IA Has Always Been the Point
The idea of Intelligence Augmentation isn’t new. Back in the 1960s, computer scientist Douglas Engelbart—best known for inventing the mouse—talked about computers as tools to amplify human capability, not replace it. His “Mother of All Demos” in 1968 introduced not only the mouse but also hypertext, real-time collaboration, and other ideas that still shape how we work today.
Around the same time, J.C.R. Licklider at ARPA wrote about “man-computer symbiosis.” His vision was simple: let humans and machines work together, each doing what they do best.
That original vision of computing was augmentation, not replacement. We’ve drifted into talking about automation, but the real power of AI has always been in extending what people can do.

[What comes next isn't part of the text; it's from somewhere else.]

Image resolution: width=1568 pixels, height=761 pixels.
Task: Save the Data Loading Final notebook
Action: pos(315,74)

What Intelligence Augmentation Looks Like in Practice
When designers use AI well, it doesn’t erase their role. It extends it.

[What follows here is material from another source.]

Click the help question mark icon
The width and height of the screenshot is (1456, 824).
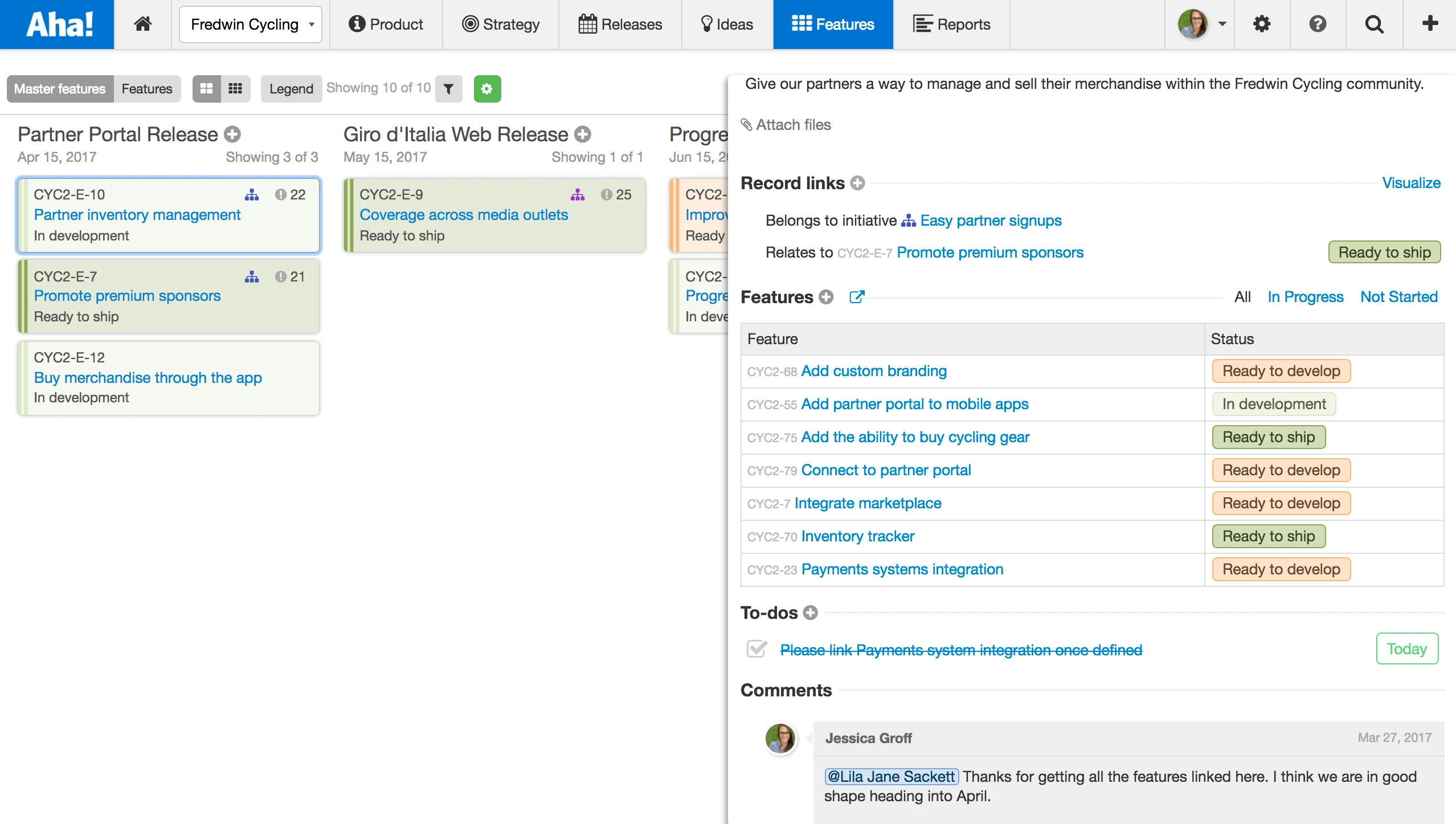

Expanding imagination. AI can help us explore a wider range of visual directions or copy variants than time would normally allow. Instead of replacing creative judgment, it feeds it.
Rapid prototyping. Whether in paper, Figma, or code, AI can help us try more paths quickly. That frees us to spend less time on mechanics and more time on evaluating what works for users.
Surfacing patterns. AI can turn research transcripts, analytics, or customer feedback into digestible themes. That lets us focus on insights and strategy rather than data wrangling.
Bridging silos. Designers are often translators between disciplines. AI can help create code snippets, technical summaries, or visuals for stakeholders, making communication smoother.
Personalizing at scale. Designers set the vision and guardrails. AI can adapt experiences for millions of unique users in ways no team could handle manually.
The Designer’s Role Becomes More Human
Here’s the irony. The more we use AI for augmentation, the more human the designer’s role becomes. We are:
Curators of quality. We choose what’s good, not just what’s fast.
Ethical stewards. We think about impact, fairness, and inclusivity.
Sensemakers. We frame the problem and set direction in messy, ambiguous contexts.
Storytellers. We use design to communicate meaning, not just manufacture output.
AI doesn’t diminish these roles. It makes them more important.
The Future of Design is IA-First
The strongest design teams won’t be the ones that avoid AI. They also won’t be the ones that hand everything over to it. The strongest teams will be the ones that treat AI as a creative exoskeleton.
Instead of asking, “What can AI do for us?” they’ll ask, “How can AI extend what we’re capable of as humans?”
Designers who embrace this mindset—who see AI as IA—will create better work, faster, and with more impact.
Key takeaway: Good designers don’t fear AI, and they don’t idolize it either. They use it to augment their intelligence, imagination, and humanity. And that’s exactly what Engelbart and Licklider imagined more than 50 years ago.